Almost three years on from its release, Canon has updated its entry-level DSLR with HD video, an improved sensor and greater ISO range. We put the Canon EOS 1100D to the test
Build and handling
Straight out of the box, the EOS 1100D has a distinctly entry-level feel. It is lightweight and made from what feels like a tough but low-density plastic, to keep costs down. Canon has done away with the textured handgrip of the EOS 1000D, and given the 1100D a shiny and smooth plastic finish all over. It remains a compact DSLR at 130x78x100mm and is just about the same size as its direct competition, although a shade larger than its predecessor. At 495g, it is a little heavier than the 1000D, too, but slightly lighter than other similar DSLRs on the market.

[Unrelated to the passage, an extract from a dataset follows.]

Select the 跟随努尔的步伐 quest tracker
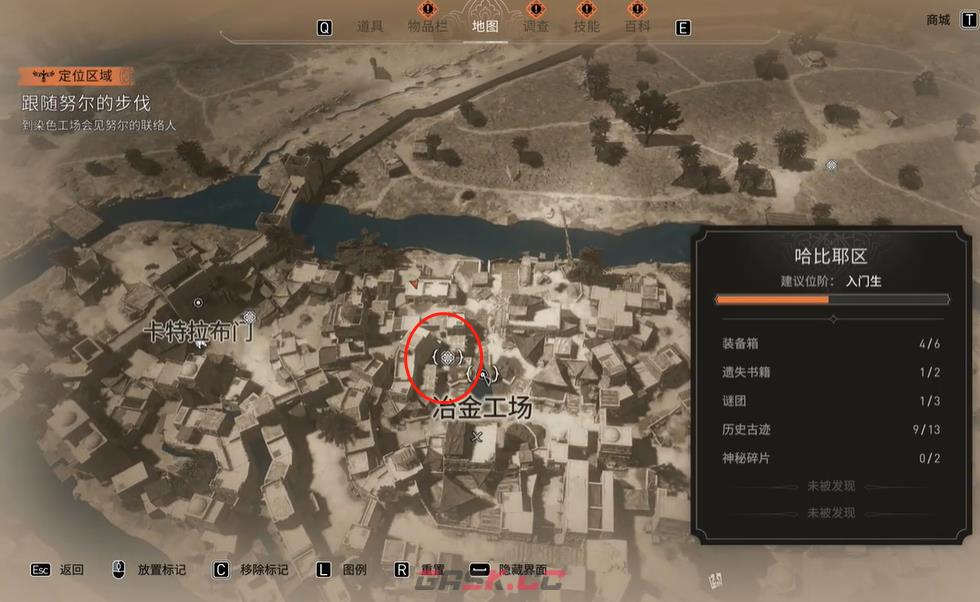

A pronounced handgrip helps the 1100D sit comfortably in the hand. Each button is large, labelled clearly, and good for beginners and those with big fingers. Most of the key functions have a designated button on the back of the body, all within thumb’s reach. These include ISO, white balance and drive mode. Three key buttons – quick menu, live view and exposure compensation – are handily placed at the top right of the screen, and these also double up as other functions. All the important manual controls are given a prime spot on the body, which should encourage the user to ‘discover’ them.
The quick menu button gives access to the key controls without having to trawl through the main menu. While in this menu, the shooting guide appears every time a new setting is selected to advise the user what it is for. This provides a second way of accessing the key controls and is easily navigated.
A shooting mode dial on the top accesses the usual exposure modes as well as a handful of standard scene modes, such as portrait, landscape and sports. These modes automatically set the exposure to achieve the best results, as does creative auto and the A-DEP option for automatic depth of field. Video shooting can also be found on the dial.
The crispness of detail captured by the kit lens in close-range subjects is impressive
Canon EOS cameras have had an easily navigated menu system for a while now, and current EOS users will be right at home here. As with the 60D and new 600D, the 1100D has a handy image-rating system in place: when images are imported to a computer, the star rating helps to organise files.
Instead of in-camera stabilisation, the 1100D relies on the 18-55mm f/3.5-5.6 IS II kit lens. Another 18-55mm kit lens is available without stabilisation, but this restricts usable shutter speeds. With a steady hand, the 4EV stabilisation allows shutter speeds of around 1/10sec for sharp images.
The pop-up flash has a guide number of 9.2m @ ISO 100. For greater flash control and output, the 1100D is compatible with all Canon EF flashguns, which are connected via the hotshoe.
Those considering replacing their 1000D with this updated model should note that their current batteries will not work with the 1100D. It has a new battery type, which Canon claims will give 700 exposures on a full charge.
The company is making no bones about the 1100D’s target entry-level audience – the camera is small, lightweight, easily navigated and feels like a budget-price model.